To do
**a.** In the fly fishing thread, what does Salmonid name as the number one trick to success in moving water?
**b.** Extend the fly fishing thread by writing the post that follows its final dcfisherman header.
* begin Text *
First season on the fly is rough. Are you fishing under an indicator or swinging flies? Like any other technique your presentation is critical. There are several variables that may alter your setup like water clarity, flow, depth etc. With time you will learn that its a process of elimination from fly pattern/color to split shots/depth until you determine what is working that particular day. Send me a PM next time you make it out and ill try to meet you up to go over your setup. Good luck


----------



## Salmonid (Apr 14, 2004)

coming from someone who has guided hundreds of folks on fly casting, I can tell you the number 1 trick to success in moving water is mending....( IE getting a drag free drift) proper mending is the key to good presentations and no matter how good you think you are, if your not catching fish then Id say to just keep working on it. Watch others on the stream and try to go with some folks. Youll never get it by reading or watching Utube, it has to be learnt by feel and each rod and reel has a different setup and feel to them, it takes many years to truly master the art of good presentations and I am sure everyone on here will agree, do not underestimate how important presentation is. In flyfishing it is 99% of the equation. Stay at it and each fish will bring more and more confidence. 

Salmonid


----------



## steelheader007 (Apr 8, 2004)

All great tips, but if you are fishing a hole that has no fish its not going to matter how much of a great caster you are, how you can mend your backing, or how great you are at reading water! First you have to find the fish and understand the principles of trout fishing! Remember these are trout and half the battle is just finding them! Do not make this hard on your self!


----------



## WhoolyBugger (Aug 25, 2008)

Bro,

1-4 is nothing to be ashamed of. It took many of us a couple seasons just to hook up. Keep at it man.


----------



## fredg53 (Sep 17, 2010)

WhoolyBugger said:


> Bro,
> 
> 1-4 is nothing to be ashamed of. It took many of us a couple seasons just to hook up. Keep at it man.


Right on dont get frustrated I am new to this compared to the others only my third year. My first year I only caught three all year and they were blind luck on spoons and I fished a LOT I mean a LOT. last year my second year I studied a bit and listened really listened to those who know what they are doing and the fall was decent and I had a great spring. So far this fall i have caught more than I did in the last two combined although I just bougt that darn center pin soo just learned how to cast it more than five feet behind me soo i will see how that goes. I think the little things that matter become more routine and a habit and you also learn where fish are. I remember standing in the river and guys walking buy me looking at me like an idiot for fishing where i was fishing now I know at least a little not as much as most of these guys on here but a bit more about walking the river and finding good water keep at it


----------



## dcfisherman (Jul 25, 2008)
* end Text *
* begin Data provided *
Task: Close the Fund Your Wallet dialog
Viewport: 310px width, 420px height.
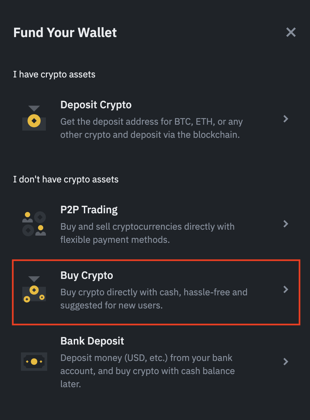Action: pyautogui.click(x=291, y=32)

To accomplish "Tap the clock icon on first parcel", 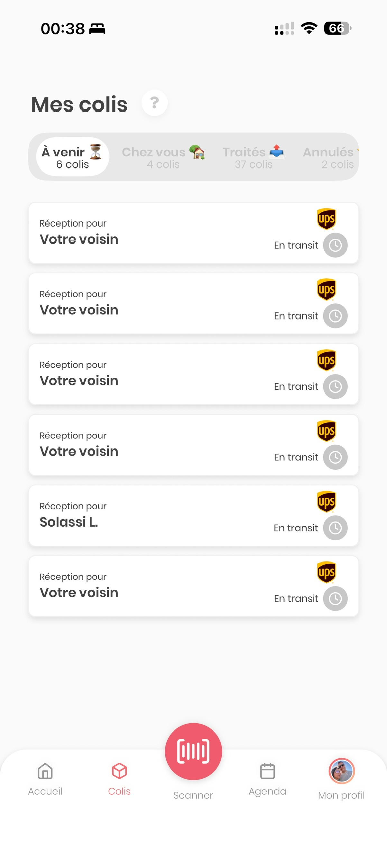I will tap(335, 245).
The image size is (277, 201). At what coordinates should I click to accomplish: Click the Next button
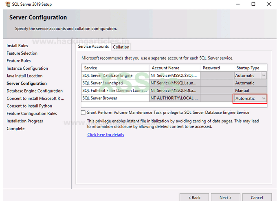point(225,197)
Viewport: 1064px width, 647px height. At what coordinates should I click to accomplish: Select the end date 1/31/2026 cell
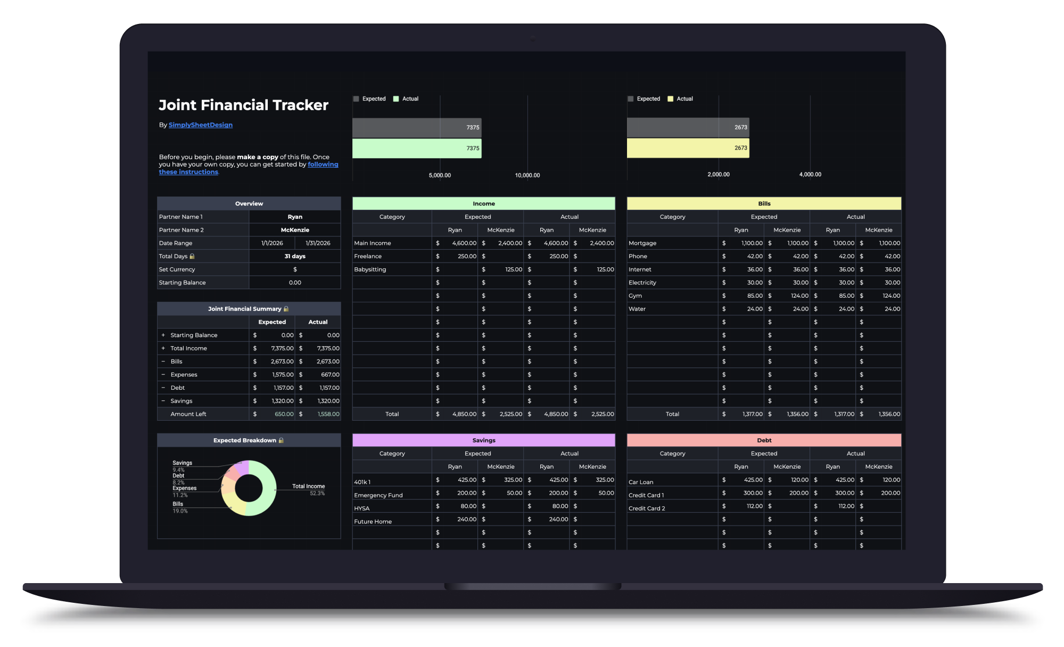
* end Data provided *
Responses
**a.** Mending, which means getting a drag-free drift.

**b.**
1 for 4 is not that bad. I'm 1-1 this season so far.


----------



## brodg (Sep 6, 2010)

Thanks for the tips guys, and more importantly the encouragement. Thanks also for the PMs and phone numbers, I'll be calling soon. I guess my season could be worse. Its always worth it to walk the river and be immersed in nature even if you don't catch anything.


----------



## Kableguy (Apr 23, 2009)

Don't get too down on yourself. I have always found fall steelhead flyfishing to be less productive than spring flyfishing. You have already gotten lots of good tips. My only observation that I can add is that 99% of fish that will take your bait are in 1% of the river. If you can find the active fish then you have the hard part behind you. I've had many days where I can't find the fish to save my life, and then get five or six different fish out of one tiny hole that you wouldn't think would hold one fish. Good luck and have fun out there.


----------



## ReelPower (May 18, 2009)

It took me two years to catch one. Now I've gotten past the numbers game due to satisfaction with the ability to hook 'em. Land 'em, well thats another story.

This is not the easiest of Falls and Fall is typically a more challenging game. Tip: look into the ends of long frog water pools.

But now winter is here and that tip is old news. Fish on bottom in the deep $%^*&^.

Don't worry you are doing well for the first season.


----------



## Shadowcaster (Nov 20, 2010)

I'll probably be repeating some of the great advice you've received so far but my 2 cents are to accept what you can get in the Fall/Winter and that things will pick up as we head towards Spring. In the as Winter ends and we move into Spring the fish are much easier to find and catch. You'll really learn a lot about where the productive areas are in the Spring and this will help you narrow your fishing spots down in the Fall/Winter times of subsequent years. The fish will hold in different water depending on the season but areas that are most productive in the Spring will be near to productive Fall and Winter waters.
The only other advice I can give is if you've lost 3 of your 4 fish to leader breaks don't be afraid to experiment with a higher test. I've not found steelhead in the Great Lakes to be particularly line shy.
This Fall was particularly hard, things will get easier from here on now that we have got our rain (I hope).


----------



## Clayton (Oct 7, 2008)

Yeah, seriously don't sweat it  I had 5 fish ohios in the spring all in about ten days of fishing. I'm 0-0 this season so far after several days of fishing both Ohio and Michigan.


----------



## rbrenner87 (Oct 4, 2010)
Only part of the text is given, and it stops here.